Feb 17, 2020

Reliability During Uncertainty

Early 2020 reminded me that data systems live inside changing environments. Historical assumptions can become stale quickly when user behavior, business operations, or external conditions shift.

I started paying more attention to freshness and distribution changes, not just job failures. A pipeline can be green while the world it describes has changed underneath it.

That pushed me toward monitors that asked whether data still looked plausible. Are volumes within range? Did category mix shift? Are new null patterns appearing? Is a metric moving because the product changed or because the pipeline changed?

Reliability is not a fixed property. It is a relationship between the system and the reality it is supposed to represent.

When Green Is Not Enough

This period made me more skeptical of dashboards that only showed task status. Green jobs are comforting, but they can hide the more important question: is the data still describing the world accurately enough for the decisions being made?
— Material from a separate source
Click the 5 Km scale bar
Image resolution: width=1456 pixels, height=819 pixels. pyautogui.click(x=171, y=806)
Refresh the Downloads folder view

I started looking for signals that captured movement, not just failure. A sudden drop in activity might be a source outage, a product change, or a real behavior shift. A category that suddenly dominates a table might be a bug, a campaign, or a new customer segment. The system cannot always know the answer, but it can make the question visible.
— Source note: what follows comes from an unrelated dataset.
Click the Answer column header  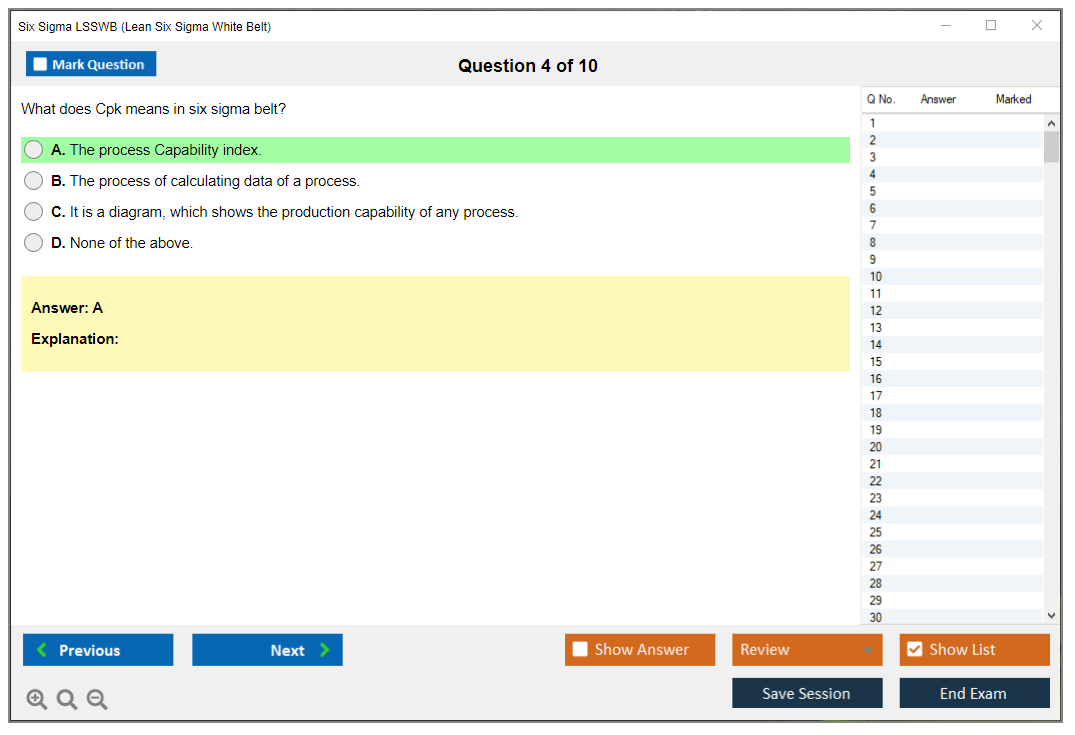pyautogui.click(x=938, y=99)
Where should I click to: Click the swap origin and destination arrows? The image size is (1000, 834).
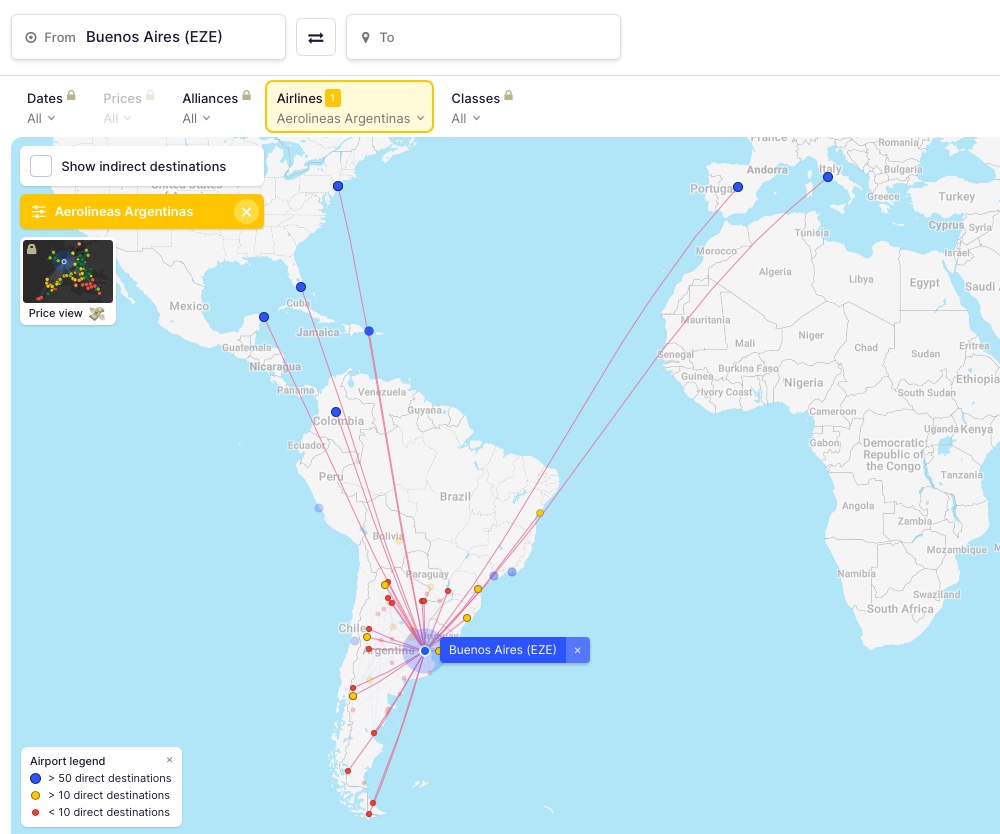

That led me toward monitors that were less binary. Instead of every alert being “broken” or “fine,” I wanted tiers: needs investigation, likely source issue, downstream impact confirmed, safe to ignore. That kind of language helps teams respond proportionally.

Uncertainty also made ownership more important. When reality changes quickly, data teams need fast paths to domain context. The best reliability signal may be an engineer and a product person looking at the same evidence and deciding what changed.
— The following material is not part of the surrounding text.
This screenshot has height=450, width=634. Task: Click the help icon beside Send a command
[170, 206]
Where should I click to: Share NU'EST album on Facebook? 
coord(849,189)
Building Monitors That Invite Judgment

The best monitors do not pretend to know everything. They give people enough evidence to make a judgment quickly. That means showing the current value, historical range, recent changes, and links to upstream activity.

I became more interested in anomaly detection that respected context. A spike may be normal after a launch. A drop may be expected after a policy change. The monitor should make unusual movement visible, but the team still needs the domain context to interpret it.

This is where annotation becomes powerful. If a product launch, migration, or known outage is recorded near the metric, future engineers can understand why the data moved. Without annotations, every unusual shape looks like a fresh mystery.

Reliability during uncertainty is less about eliminating surprises and more about shortening the path from surprise to explanation. Data systems should help teams orient quickly when the outside world changes.